Here’s what happens: - File Types: Depending on the file type (RNA-seq, miRNA, etc.), we apply different parsing rules. - arrow::read_delim_arrow(): Reads data efficiently from the bucket. - Skipping Headers: Some files need skipping rows before the actual data.

We now have actual dataframes loaded into the df column for exploration.


Wrapping Up

In this post, we: 1. Connected to an AWS S3 bucket to access the CPTAC-2 dataset. 2. Explored the folder and file structure. 3. Classified file types to understand the available data. 4. Loaded specific datasets into R for analysis.

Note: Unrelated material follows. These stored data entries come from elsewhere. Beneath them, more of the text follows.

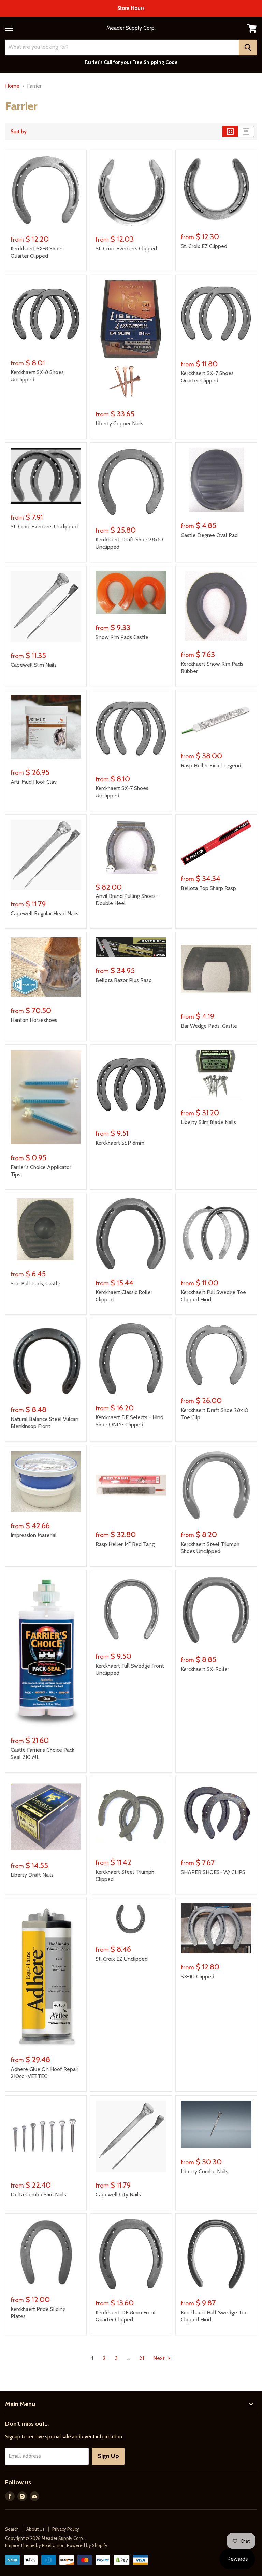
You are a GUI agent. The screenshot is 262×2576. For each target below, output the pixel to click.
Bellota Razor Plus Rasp (124, 980)
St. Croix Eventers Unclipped (44, 526)
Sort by (19, 132)
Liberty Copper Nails (119, 423)
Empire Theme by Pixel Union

The CPTAC-2 dataset is a treasure trove for exploring cancer biology, and tools like arrow and purrr make accessing and analyzing such massive datasets both accessible and fun. The possibilities are endless—whether for academic research, personal projects, or learning new coding techniques.

So, go on and explore some datasets!